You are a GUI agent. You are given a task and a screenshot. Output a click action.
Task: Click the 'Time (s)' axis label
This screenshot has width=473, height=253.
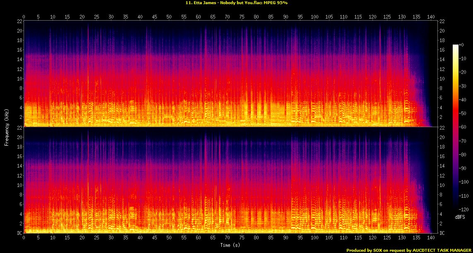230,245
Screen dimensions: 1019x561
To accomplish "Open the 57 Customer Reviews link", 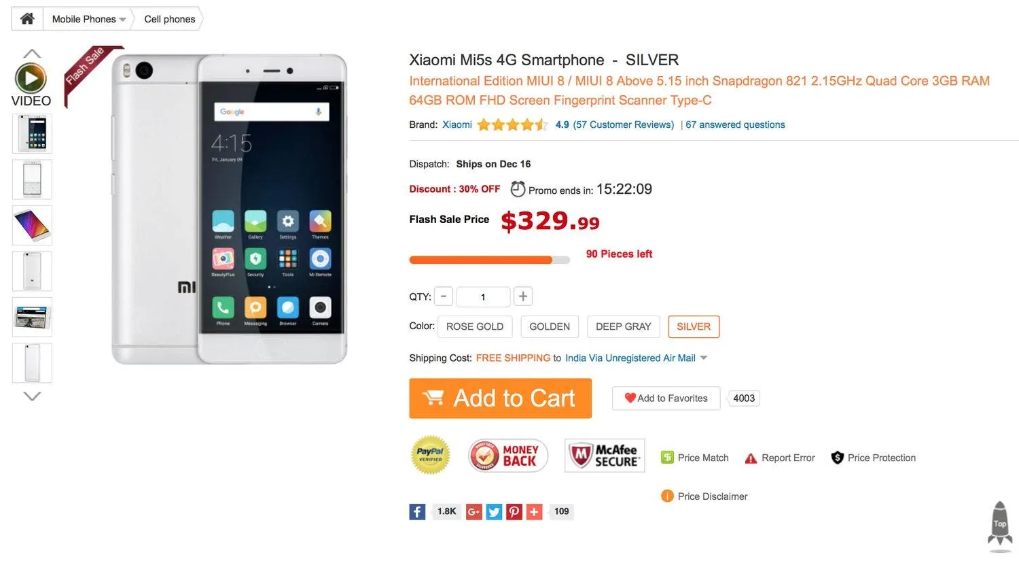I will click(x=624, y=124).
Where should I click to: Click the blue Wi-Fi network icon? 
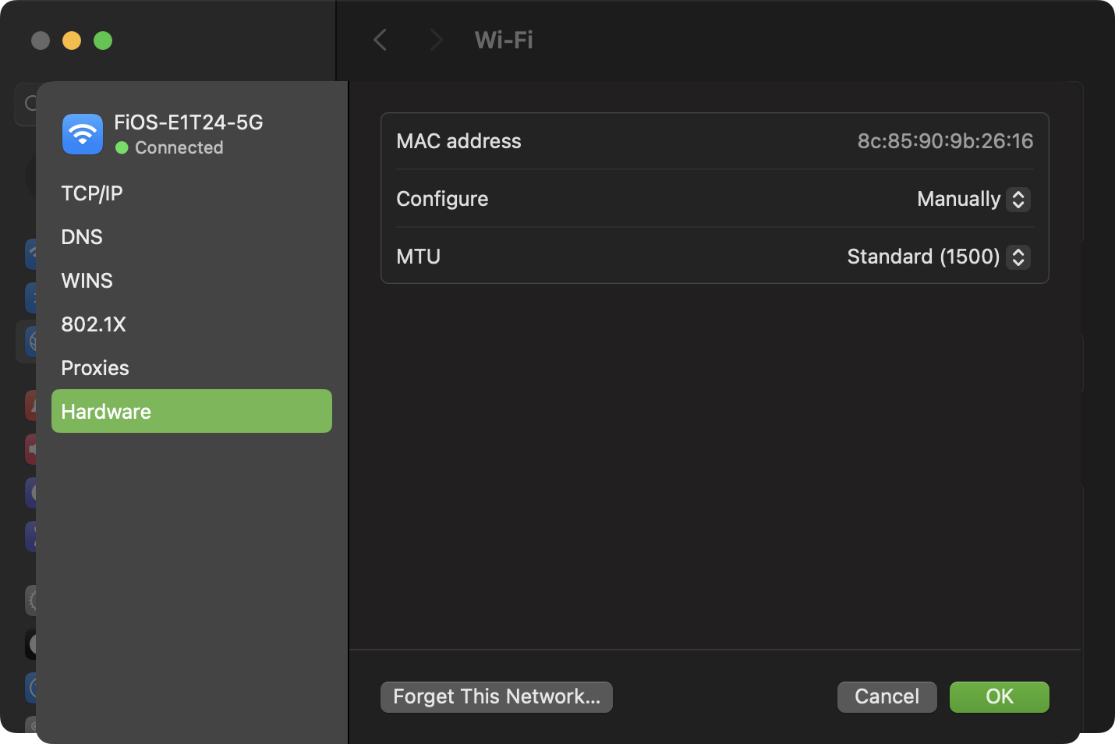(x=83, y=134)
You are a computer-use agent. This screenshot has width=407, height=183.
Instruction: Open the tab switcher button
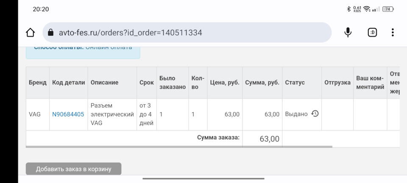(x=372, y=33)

════════════════════

§ Given request
Write out again, word for word, the lines of the material above, starting with the line with "You are a computer-use" and going on through the last line of the material, with the pictures left out.

§ Final answer
You are a computer-use agent. This screenshot has width=407, height=183.
Instruction: Open the tab switcher button
(x=372, y=33)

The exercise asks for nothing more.